Under the once-in-a-millennium flood scenario, some municipal roads along the Huangpu River become impassable due to flooding, and the number of medical institutions in the affected areas is significantly higher than under the once-in-a-century flood scenario. The number of medical institutions that will lose their emergency response function in 2010, 2030 and 2050 is 3, 6 and 7, respectively. In the 2010 scenario, the number of stadiums without access to medical emergency services within the 15 min emergency response time ranges from 12 (S1) to 38 (S3), representing approximately 9% to 28% of the total number of stadiums in the central city. In 2030 and 2050, 90% and 88% of the total number of stadiums in the entire central city can be covered by medical emergency services within 5 min under ideal traffic conditions S1. However, about 10% and 12% of stadiums still do not have access to medical emergency services within 15 min. Under S3 conditions of extreme traffic congestion, medical emergency services could only cover 69% and 67% of the city’s stadiums within 15 min, a reduction of approximately 8% and 11% from the normal no-flood scenario (Figure 6 and Table 2).

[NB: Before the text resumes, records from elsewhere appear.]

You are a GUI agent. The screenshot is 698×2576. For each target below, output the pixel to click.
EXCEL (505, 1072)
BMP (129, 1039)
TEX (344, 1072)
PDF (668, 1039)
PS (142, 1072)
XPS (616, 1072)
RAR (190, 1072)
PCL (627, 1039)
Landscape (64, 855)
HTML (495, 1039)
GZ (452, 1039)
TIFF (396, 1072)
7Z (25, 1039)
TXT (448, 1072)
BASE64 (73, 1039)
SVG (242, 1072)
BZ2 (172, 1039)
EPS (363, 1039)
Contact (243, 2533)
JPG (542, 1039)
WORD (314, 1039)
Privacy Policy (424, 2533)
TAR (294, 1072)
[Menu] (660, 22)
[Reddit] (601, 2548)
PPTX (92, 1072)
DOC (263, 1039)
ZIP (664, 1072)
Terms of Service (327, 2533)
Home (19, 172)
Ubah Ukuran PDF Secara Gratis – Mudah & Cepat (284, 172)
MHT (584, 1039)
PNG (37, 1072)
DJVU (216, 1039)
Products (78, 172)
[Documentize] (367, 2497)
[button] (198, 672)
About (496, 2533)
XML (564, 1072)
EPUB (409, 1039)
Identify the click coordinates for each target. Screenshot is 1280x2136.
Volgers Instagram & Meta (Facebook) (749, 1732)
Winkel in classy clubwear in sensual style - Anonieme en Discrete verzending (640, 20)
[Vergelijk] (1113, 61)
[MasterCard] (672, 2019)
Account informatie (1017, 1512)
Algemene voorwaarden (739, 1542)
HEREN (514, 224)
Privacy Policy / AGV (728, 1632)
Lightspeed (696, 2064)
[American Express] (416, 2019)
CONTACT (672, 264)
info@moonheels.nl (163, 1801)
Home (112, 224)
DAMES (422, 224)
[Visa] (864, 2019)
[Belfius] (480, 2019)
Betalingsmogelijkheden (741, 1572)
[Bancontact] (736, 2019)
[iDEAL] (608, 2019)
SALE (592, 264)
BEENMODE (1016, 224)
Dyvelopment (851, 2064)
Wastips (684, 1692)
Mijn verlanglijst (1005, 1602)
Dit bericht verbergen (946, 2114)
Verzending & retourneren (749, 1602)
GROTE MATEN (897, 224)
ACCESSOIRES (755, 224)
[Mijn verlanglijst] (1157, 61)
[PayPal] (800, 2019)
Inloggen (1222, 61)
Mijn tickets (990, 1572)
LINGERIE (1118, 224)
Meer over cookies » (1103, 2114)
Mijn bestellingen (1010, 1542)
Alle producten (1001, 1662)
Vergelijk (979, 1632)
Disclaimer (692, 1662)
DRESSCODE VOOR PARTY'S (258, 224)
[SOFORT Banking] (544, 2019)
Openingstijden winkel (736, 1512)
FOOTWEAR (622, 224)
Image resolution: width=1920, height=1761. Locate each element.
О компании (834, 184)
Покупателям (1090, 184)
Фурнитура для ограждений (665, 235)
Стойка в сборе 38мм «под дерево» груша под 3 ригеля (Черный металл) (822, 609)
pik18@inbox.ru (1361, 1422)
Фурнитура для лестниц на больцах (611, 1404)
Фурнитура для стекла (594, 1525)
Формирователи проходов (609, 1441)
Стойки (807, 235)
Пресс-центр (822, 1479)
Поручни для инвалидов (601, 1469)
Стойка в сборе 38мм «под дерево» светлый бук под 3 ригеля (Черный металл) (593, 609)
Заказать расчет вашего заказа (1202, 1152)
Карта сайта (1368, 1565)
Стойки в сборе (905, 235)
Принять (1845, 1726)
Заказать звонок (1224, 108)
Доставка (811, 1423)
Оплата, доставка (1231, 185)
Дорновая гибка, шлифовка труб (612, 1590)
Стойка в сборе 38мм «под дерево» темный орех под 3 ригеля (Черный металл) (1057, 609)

3.3. Emergency Shortest Path

The stadium and its surroundings will be relatively unfamiliar to the participating athletes and sports events spectators. However, the emergency shelter value of the stadium is irreplaceable. During floods, the stadium will not only be one of the potentially most damaged areas of the city but may also act as a command hub for emergency evacuation and rescue tasks after a disaster. Therefore, it is essential to discuss the stadium’s emergency response. This article addresses this issue by calculating the fastest paths from medical institutions to each stadium within downtown Shanghai in 2010, 2030 and 2050 under normal, once-in-a-century and once-in-a-millennium flooding scenarios (Figure 6). Under normal scenarios, it takes approximately 2.90 min for medical emergency vehicles to reach all stadiums in the region, with a maximum arrival time of approximately 7.14 min. The flooding scenario prevents some stadiums from accessing emergency services due to traffic disruptions in some areas and delayed response times for some medical institutions. Under the once-in-a-century and S1 scenario, the number of stadiums without access to medical emergency services in 2010, 2030 and 2050 is 7, 8 and 10, and the average rescue time to reach 2, 3 and 3 stadiums is delayed by 0.47 min, 0.60 min and 0.92 min respectively. Under the once-in-a-millennium flood and S1 scenario, as the scope of the flooding impact expands, there is also a significant uptick in the number of medical institutions affected by the disaster. The number of stadiums losing medical emergency services in 2010, 2030 and 2050 is 12, 14 and 16, with the average rescue time reaching 5, 12 and 15 stadiums delayed by 0.57 min, 1.16 min and 1.00 min, respectively. The longest of these delays is over 4 min. The delay in emergency response time for medical facilities will continue to increase in the more congested road conditions of S2 and S3 (Figure 7).

4. Discussion

Global climate change, caused by human activities, has led to a significant increase in the intensity and frequency of extreme weather events [44]. At the same time, coupled with the proliferation of impermeable urban land areas during urbanization has dramatically altered the original water cycle processes, leading to an increasing impact of heavy rainfall and flooding, which has had an enormous impact on the normal socio-economic development of cities, regions and even countries [45,46].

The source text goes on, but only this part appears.